TRY IT: Please write out only the lines from the line with "At what coordinates should I click to accomplish: Open" to the line with "Task: Click the 实时走势图 axis label", inclusive, exactly as they stand below, without the pictures.

MATERIAL TO PROCESS:
- - - -

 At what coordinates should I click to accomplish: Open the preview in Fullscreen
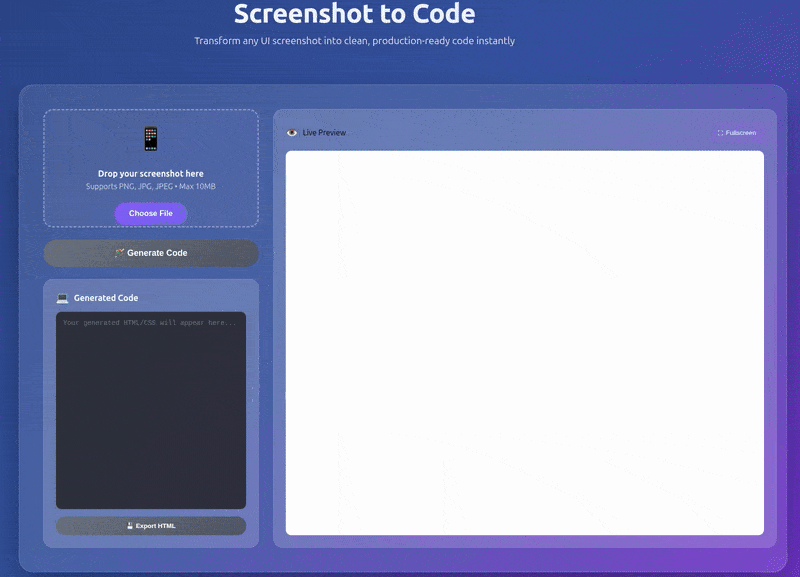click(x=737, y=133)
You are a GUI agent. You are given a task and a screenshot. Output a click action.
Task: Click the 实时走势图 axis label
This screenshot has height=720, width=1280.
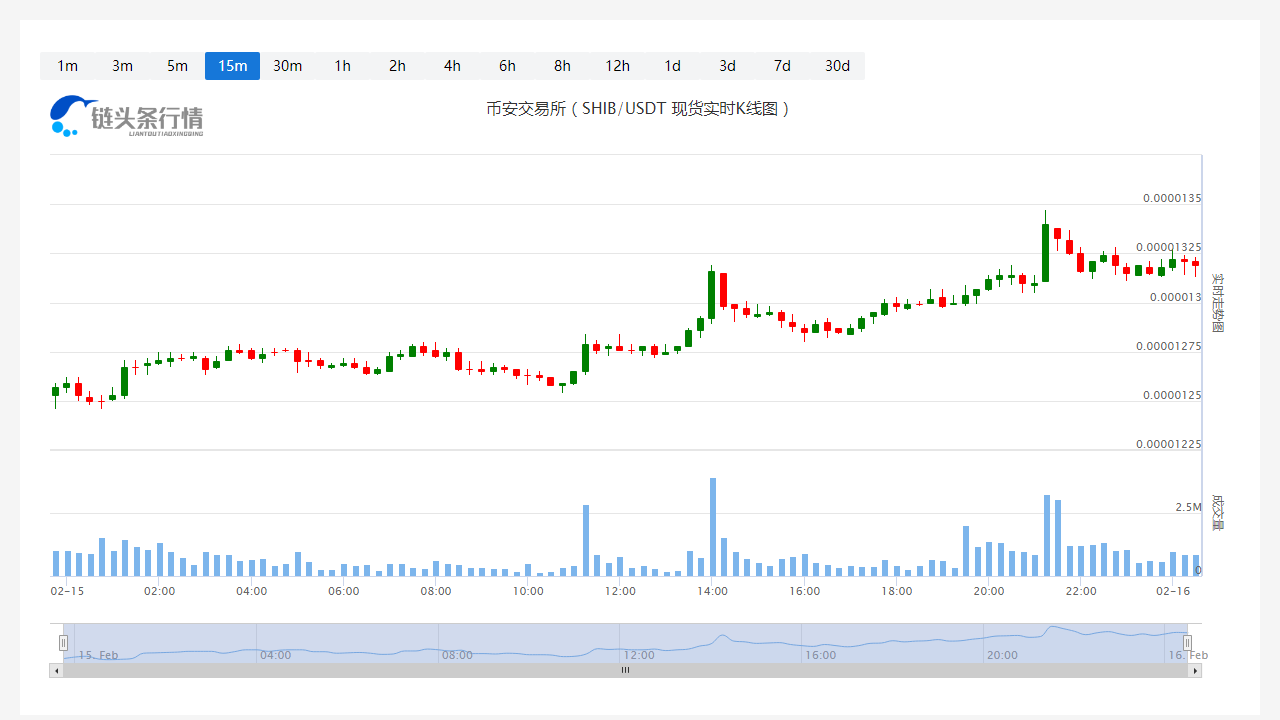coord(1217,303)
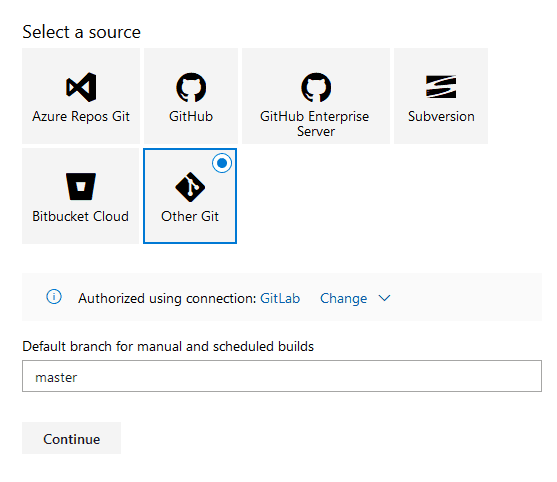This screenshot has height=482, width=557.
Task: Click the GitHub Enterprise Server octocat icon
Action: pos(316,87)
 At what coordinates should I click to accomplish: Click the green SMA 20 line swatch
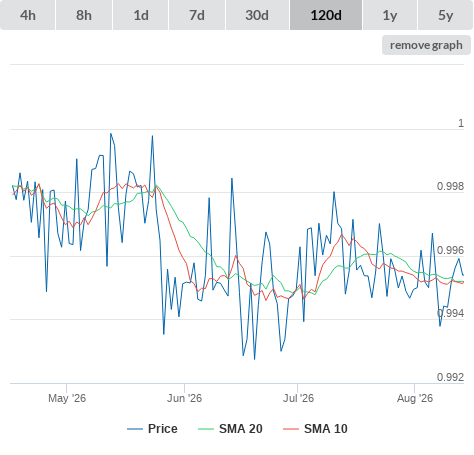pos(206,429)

- - - -

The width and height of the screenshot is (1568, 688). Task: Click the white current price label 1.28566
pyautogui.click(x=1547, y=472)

- - - -

FINISHED EXERCISE:
 At what coordinates should I click to accomplish: Open the preview in Fullscreen
click(x=737, y=133)
You are a GUI agent. You are given a task and a screenshot. Output a click action.
Task: Click the 实时走势图 axis label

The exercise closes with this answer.